[Collected data entries]
────────────────────────────────────────

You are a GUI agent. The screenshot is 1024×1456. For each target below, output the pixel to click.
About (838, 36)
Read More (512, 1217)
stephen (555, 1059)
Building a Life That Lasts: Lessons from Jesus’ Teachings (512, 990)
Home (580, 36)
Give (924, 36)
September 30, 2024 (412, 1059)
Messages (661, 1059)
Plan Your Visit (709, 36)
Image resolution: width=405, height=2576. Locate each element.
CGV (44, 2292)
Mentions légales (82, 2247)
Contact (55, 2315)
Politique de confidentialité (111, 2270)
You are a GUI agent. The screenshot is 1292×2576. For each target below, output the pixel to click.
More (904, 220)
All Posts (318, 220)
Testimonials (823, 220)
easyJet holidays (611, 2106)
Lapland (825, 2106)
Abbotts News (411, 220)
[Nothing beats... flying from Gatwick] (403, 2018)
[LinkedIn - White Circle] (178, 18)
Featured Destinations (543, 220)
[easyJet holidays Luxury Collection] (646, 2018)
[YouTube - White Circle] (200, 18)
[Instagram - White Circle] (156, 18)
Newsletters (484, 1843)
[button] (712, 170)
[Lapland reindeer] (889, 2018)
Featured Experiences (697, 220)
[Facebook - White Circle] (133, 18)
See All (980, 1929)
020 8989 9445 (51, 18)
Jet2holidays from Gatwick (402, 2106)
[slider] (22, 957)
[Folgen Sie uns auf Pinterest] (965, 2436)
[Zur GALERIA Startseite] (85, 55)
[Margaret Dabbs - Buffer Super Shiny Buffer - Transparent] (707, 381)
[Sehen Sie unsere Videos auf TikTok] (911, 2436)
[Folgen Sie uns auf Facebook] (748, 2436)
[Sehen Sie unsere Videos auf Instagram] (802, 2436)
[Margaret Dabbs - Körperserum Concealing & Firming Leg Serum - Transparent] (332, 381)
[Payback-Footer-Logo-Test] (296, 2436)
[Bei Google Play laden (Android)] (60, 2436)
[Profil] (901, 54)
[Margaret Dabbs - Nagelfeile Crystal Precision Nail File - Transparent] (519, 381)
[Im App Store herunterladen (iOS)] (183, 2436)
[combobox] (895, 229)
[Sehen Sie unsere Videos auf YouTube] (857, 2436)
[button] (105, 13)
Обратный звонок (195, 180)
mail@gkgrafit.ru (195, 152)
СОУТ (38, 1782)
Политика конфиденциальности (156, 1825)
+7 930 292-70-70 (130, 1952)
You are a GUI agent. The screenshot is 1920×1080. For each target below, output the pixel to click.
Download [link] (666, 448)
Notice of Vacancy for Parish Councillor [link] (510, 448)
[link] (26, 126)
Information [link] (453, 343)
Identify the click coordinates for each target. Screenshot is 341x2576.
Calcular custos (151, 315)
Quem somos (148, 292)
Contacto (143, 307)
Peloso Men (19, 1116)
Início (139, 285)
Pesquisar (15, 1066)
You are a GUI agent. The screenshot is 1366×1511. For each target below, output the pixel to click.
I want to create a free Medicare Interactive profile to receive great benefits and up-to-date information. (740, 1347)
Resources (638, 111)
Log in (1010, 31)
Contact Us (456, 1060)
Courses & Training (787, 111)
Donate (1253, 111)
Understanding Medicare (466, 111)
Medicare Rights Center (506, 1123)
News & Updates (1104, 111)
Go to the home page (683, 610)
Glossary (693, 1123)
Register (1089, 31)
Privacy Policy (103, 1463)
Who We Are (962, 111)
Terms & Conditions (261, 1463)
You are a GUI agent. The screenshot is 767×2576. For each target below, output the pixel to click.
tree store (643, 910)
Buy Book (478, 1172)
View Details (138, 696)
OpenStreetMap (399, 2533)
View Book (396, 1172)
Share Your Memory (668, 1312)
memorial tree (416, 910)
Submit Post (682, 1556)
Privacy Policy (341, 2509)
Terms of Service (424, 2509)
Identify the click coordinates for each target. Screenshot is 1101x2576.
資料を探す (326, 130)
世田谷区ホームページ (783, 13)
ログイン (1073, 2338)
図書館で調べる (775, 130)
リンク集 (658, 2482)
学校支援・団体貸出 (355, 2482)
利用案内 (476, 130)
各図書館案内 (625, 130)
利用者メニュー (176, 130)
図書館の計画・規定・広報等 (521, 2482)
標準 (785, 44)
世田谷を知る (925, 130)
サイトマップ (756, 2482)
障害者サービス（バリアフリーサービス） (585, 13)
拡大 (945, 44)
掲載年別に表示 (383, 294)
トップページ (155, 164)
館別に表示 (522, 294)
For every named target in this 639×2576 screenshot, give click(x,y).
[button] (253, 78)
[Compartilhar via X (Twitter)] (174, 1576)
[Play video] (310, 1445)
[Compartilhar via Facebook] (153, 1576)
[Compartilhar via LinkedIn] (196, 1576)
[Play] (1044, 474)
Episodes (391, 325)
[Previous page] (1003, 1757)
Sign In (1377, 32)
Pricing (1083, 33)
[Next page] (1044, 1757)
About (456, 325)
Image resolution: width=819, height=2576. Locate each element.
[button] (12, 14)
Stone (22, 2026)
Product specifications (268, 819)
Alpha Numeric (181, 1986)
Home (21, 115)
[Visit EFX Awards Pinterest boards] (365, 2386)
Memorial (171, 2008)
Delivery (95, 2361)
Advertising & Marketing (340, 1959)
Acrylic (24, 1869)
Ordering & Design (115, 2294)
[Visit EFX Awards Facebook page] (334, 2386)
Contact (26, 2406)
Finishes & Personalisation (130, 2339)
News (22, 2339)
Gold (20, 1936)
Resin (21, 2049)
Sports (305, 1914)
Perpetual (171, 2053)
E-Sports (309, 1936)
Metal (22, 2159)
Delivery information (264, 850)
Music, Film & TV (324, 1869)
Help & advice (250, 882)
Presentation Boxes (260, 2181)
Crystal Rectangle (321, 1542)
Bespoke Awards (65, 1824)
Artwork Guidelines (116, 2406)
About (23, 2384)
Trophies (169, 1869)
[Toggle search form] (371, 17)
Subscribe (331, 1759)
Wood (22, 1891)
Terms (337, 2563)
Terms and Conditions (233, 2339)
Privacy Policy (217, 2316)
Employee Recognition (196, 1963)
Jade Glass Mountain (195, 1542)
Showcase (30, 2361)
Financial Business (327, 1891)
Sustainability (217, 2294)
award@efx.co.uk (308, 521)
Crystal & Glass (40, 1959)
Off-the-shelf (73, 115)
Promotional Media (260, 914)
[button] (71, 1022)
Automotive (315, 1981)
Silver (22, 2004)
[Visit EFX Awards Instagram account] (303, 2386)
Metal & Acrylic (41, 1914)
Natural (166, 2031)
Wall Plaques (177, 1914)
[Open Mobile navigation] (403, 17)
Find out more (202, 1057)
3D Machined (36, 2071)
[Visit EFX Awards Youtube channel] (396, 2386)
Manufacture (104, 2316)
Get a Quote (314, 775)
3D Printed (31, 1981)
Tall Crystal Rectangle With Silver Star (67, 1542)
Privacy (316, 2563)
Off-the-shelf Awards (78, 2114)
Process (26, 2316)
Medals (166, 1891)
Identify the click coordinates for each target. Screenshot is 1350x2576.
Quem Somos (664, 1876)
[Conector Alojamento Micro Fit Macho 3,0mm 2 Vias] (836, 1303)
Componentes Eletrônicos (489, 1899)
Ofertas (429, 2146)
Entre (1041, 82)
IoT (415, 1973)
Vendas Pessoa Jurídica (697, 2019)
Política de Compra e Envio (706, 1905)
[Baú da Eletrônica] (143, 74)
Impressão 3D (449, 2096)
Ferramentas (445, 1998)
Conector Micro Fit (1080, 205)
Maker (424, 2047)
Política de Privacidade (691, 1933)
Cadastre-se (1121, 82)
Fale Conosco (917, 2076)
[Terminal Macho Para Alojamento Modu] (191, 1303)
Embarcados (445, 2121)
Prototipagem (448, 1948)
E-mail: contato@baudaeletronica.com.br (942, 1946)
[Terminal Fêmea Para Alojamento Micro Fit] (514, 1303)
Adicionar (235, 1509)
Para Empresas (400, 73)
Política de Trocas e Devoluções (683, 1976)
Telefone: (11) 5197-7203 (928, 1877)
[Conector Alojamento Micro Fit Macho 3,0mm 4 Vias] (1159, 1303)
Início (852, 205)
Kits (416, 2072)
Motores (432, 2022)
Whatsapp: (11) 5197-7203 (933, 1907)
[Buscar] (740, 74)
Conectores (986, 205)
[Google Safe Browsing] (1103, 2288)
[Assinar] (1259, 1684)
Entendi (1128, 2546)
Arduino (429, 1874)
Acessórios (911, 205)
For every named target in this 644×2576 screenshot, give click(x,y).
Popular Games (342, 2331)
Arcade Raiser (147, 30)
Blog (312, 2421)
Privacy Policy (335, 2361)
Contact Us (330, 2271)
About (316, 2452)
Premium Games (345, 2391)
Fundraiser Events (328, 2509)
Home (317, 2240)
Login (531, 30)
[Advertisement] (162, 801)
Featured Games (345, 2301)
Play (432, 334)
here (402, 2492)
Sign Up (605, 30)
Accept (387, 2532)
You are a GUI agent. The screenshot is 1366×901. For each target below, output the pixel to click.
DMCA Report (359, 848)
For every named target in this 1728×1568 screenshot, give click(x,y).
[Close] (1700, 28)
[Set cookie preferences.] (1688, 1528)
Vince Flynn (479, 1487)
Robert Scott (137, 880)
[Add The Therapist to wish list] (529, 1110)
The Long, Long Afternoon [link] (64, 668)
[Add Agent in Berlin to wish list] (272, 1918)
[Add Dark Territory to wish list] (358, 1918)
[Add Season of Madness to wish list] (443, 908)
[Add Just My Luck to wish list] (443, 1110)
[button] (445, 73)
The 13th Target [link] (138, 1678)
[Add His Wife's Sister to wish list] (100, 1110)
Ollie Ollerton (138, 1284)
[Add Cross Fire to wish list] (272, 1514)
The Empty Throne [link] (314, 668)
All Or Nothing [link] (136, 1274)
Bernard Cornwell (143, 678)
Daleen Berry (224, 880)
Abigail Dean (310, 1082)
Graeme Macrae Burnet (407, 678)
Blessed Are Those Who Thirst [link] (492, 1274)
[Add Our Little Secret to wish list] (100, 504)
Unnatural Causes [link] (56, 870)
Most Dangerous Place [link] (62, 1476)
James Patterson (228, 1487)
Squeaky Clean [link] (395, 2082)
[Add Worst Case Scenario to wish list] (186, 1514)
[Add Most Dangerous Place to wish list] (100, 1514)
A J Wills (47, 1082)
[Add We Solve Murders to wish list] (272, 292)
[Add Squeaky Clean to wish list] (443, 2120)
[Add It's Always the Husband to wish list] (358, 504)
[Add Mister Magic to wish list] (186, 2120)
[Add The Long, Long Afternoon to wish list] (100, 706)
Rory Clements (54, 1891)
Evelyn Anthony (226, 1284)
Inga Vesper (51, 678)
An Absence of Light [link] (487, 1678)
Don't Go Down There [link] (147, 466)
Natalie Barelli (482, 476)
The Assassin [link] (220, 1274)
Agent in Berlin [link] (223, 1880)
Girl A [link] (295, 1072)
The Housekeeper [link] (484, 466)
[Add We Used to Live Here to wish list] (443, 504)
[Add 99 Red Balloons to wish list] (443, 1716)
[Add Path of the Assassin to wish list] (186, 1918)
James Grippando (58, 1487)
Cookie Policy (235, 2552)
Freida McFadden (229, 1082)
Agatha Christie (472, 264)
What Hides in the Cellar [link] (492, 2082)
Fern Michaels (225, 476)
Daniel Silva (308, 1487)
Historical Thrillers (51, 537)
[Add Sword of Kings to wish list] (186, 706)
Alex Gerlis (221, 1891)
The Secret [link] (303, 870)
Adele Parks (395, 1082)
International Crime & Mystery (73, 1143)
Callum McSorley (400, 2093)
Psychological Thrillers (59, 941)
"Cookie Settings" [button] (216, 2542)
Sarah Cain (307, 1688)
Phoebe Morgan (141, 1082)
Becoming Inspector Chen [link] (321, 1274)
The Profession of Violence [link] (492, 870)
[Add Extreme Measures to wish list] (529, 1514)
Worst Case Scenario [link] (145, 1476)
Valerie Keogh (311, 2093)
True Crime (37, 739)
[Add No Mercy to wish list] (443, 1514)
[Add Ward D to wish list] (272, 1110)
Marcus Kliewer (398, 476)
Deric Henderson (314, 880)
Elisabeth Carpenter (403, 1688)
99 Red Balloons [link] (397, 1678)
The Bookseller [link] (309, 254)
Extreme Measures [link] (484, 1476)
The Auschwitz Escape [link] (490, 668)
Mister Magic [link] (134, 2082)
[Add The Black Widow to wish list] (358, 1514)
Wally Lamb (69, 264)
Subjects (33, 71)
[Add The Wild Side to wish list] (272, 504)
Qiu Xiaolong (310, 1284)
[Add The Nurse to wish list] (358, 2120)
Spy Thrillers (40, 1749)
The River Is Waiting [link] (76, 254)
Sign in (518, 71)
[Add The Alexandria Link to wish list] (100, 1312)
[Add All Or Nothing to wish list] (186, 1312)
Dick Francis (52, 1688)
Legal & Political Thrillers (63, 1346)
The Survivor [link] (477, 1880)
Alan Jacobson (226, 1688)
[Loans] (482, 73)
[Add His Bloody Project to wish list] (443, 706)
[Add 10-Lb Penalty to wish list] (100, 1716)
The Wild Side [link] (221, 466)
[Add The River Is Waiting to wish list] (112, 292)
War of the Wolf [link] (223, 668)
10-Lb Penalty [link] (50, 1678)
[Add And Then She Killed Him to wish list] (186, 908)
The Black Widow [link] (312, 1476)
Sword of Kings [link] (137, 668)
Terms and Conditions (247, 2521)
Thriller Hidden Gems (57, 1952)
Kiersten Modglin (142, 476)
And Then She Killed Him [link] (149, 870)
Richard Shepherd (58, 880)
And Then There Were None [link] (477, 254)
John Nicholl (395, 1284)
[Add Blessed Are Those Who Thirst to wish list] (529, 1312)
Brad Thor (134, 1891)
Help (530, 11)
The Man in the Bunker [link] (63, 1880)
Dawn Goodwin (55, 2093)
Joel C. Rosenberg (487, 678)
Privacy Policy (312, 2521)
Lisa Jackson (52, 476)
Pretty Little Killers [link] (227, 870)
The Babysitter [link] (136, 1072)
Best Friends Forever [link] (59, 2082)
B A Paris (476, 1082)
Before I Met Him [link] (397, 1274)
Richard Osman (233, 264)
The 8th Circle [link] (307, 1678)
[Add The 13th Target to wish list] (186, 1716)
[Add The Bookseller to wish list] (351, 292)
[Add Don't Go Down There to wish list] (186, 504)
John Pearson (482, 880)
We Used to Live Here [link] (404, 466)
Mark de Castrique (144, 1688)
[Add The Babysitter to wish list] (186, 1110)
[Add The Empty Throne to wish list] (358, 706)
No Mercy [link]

────────────────────────────────────────

◆ TASK TO CARRY OUT
The entries above hold a line with "3D Printed (31, 1981)" and a later line with "Acessórios (911, 205)". Write out exactly those lines and all lines between, nothing more.

◆ ANSWER BOX
3D Printed (31, 1981)
Tall Crystal Rectangle With Silver Star (67, 1542)
Privacy (316, 2563)
Off-the-shelf Awards (78, 2114)
Process (26, 2316)
Medals (166, 1891)
Identify the click coordinates for each target. Screenshot is 1350x2576.
Quem Somos (664, 1876)
[Conector Alojamento Micro Fit Macho 3,0mm 2 Vias] (836, 1303)
Componentes Eletrônicos (489, 1899)
Ofertas (429, 2146)
Entre (1041, 82)
IoT (415, 1973)
Vendas Pessoa Jurídica (697, 2019)
Política de Compra e Envio (706, 1905)
[Baú da Eletrônica] (143, 74)
Impressão 3D (449, 2096)
Ferramentas (445, 1998)
Conector Micro Fit (1080, 205)
Maker (424, 2047)
Política de Privacidade (691, 1933)
Cadastre-se (1121, 82)
Fale Conosco (917, 2076)
[Terminal Macho Para Alojamento Modu] (191, 1303)
Embarcados (445, 2121)
Prototipagem (448, 1948)
E-mail: contato@baudaeletronica.com.br (942, 1946)
[Terminal Fêmea Para Alojamento Micro Fit] (514, 1303)
Adicionar (235, 1509)
Para Empresas (400, 73)
Política de Trocas e Devoluções (683, 1976)
Telefone: (11) 5197-7203 (928, 1877)
[Conector Alojamento Micro Fit Macho 3,0mm 4 Vias] (1159, 1303)
Início (852, 205)
Kits (416, 2072)
Motores (432, 2022)
Whatsapp: (11) 5197-7203 (933, 1907)
[Buscar] (740, 74)
Conectores (986, 205)
[Google Safe Browsing] (1103, 2288)
[Assinar] (1259, 1684)
Entendi (1128, 2546)
Arduino (429, 1874)
Acessórios (911, 205)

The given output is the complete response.